[Mesa-dev] [PATCH 06/16] i965/gen7.5: Enable hardware-generated binding tables on render path.

2013-10-10 Thread Abdiel Janulgue
This patch implements the binding table enable command which is also
used to allocate a binding table pool where where hardware-generated
binding table entries are flushed into.

Each binding table offset in the binding table pool is unique per
each shader stage that are enabled within a batch.

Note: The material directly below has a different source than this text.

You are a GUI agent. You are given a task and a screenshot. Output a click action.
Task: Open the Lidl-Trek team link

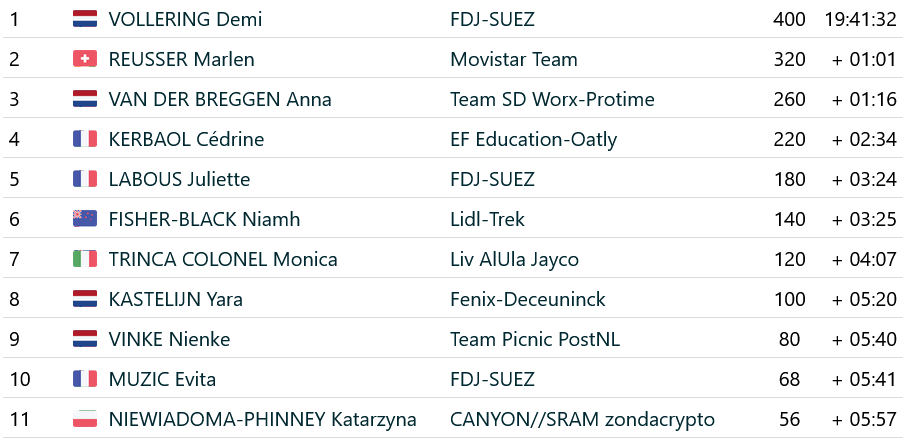[x=487, y=219]
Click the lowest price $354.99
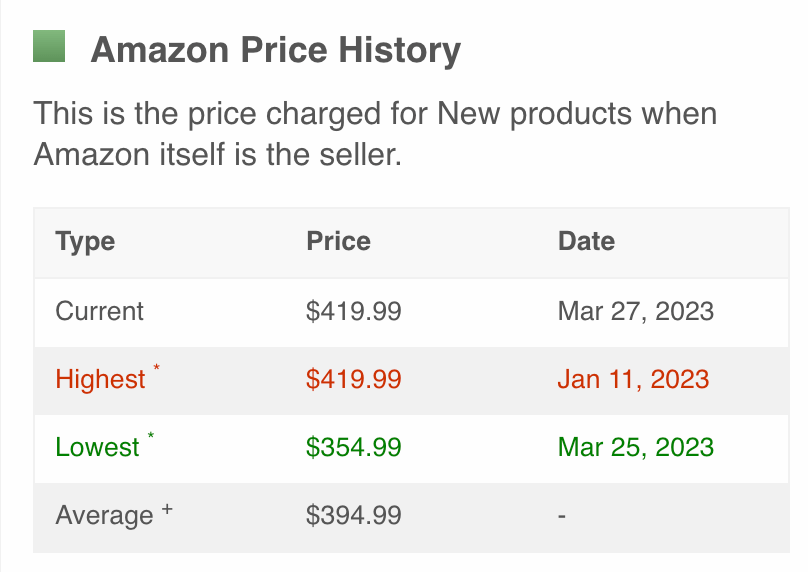The height and width of the screenshot is (572, 808). (354, 447)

In addition, this change inserts the required brw_tracked_state objects
to enable hw-generated binding tables in normal render path.

v3: Update binding table pool offsets on new geometry shader constant
buffers, geometry shader program cache, and fragment shader program
cache. Previous implementation failed to catch this flags.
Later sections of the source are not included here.